To this day, people find the concept and magnitude of the wholesale murder of people by the German Nazi regime, almost incomprehensible. Many laymen wonder how such a crime could have been undertaken in a modern European nation. The fact that the mass murders did happen is the point of today’s commemoration of International Holocaust Rememberance Day. This date was selected because January 27, 1945 is when the Soviets liberated the largest death camp, Auschwitz-Birkenau.
Today, we remember the victims of genocide that obliterated approximately 6,000,000 Jews, around 2,000,000 Roma and Sinti (gypsies), over 15,000 homosexual people, and thousands of other persons judged as “undesireable” by leaders of the government.

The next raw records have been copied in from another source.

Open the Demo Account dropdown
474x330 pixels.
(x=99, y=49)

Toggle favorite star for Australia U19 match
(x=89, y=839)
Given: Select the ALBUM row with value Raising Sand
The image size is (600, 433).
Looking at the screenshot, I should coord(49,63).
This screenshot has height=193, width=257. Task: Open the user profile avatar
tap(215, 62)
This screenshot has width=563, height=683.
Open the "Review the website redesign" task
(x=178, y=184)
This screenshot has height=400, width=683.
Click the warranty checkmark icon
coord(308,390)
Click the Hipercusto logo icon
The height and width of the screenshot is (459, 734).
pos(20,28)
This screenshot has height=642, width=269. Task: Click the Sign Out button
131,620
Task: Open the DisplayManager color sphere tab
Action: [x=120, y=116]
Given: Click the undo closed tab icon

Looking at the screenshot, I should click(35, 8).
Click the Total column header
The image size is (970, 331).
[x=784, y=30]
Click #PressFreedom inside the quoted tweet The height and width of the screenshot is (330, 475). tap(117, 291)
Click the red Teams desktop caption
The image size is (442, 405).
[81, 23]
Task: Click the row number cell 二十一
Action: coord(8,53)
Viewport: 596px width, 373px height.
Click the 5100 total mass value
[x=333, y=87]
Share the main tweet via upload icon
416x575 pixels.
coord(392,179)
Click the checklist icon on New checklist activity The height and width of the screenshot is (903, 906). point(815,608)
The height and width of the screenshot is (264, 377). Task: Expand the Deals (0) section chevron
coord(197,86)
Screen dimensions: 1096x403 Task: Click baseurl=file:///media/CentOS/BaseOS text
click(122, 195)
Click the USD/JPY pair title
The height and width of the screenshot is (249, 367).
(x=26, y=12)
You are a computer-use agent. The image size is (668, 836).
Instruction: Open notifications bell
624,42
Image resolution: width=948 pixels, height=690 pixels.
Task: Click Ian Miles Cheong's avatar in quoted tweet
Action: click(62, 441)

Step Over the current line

Individuals and human rights organizations have honored the plight of the Holocaust survivors and the dead. There have been many educational programs designed to help us prevent future genocides. There is concern that denial and forgetfulness of the Holocaust and other atrocities could enable more horrors in the world’s future.
Whenever you read or hear about somebody condemning a particular religion, race, nationality, sexual orientation, gender or personal trait, I hope you remember the Holocaust for even a few moments. The blanket condemnations that we encounter each day or unconsciously repeat to ourselves and others are the seeds of harm and sometimes death to other people.
There are times when we might hear somebody expressing how much they hate a certain group of people. Maybe they say that the world would be a better place without those kinds of people existing. Those times are when you must consider whether or not to keep silent about intolerant speech and actions.
All of us have thought and possibly said intolerant things at one time or another. It’s easy to believe such things about our fellow humans. When reading or listening to the news, you might encounter the trap of thinking negatively about other groups of people of one type or another. Do you remember how much better you felt when you let go of a narrow viewpoint?
To promote acceptance, compassion and to aid to social scapegoats and out-groups is one way to help prevent another instance of mass mayhem and murder. There are advocates of elimination and “corrective action” in every nation on earth today. Bigotry, fear, dogmatic, black vs. white views and other negativity remain chronic threats to humanity today.
This is why we must honor the victims of The Holocaust now and in the years to come.
The Blue Jay of Happiness hopes all peoples will enjoy the protection and full human rights that are everybody’s birthright.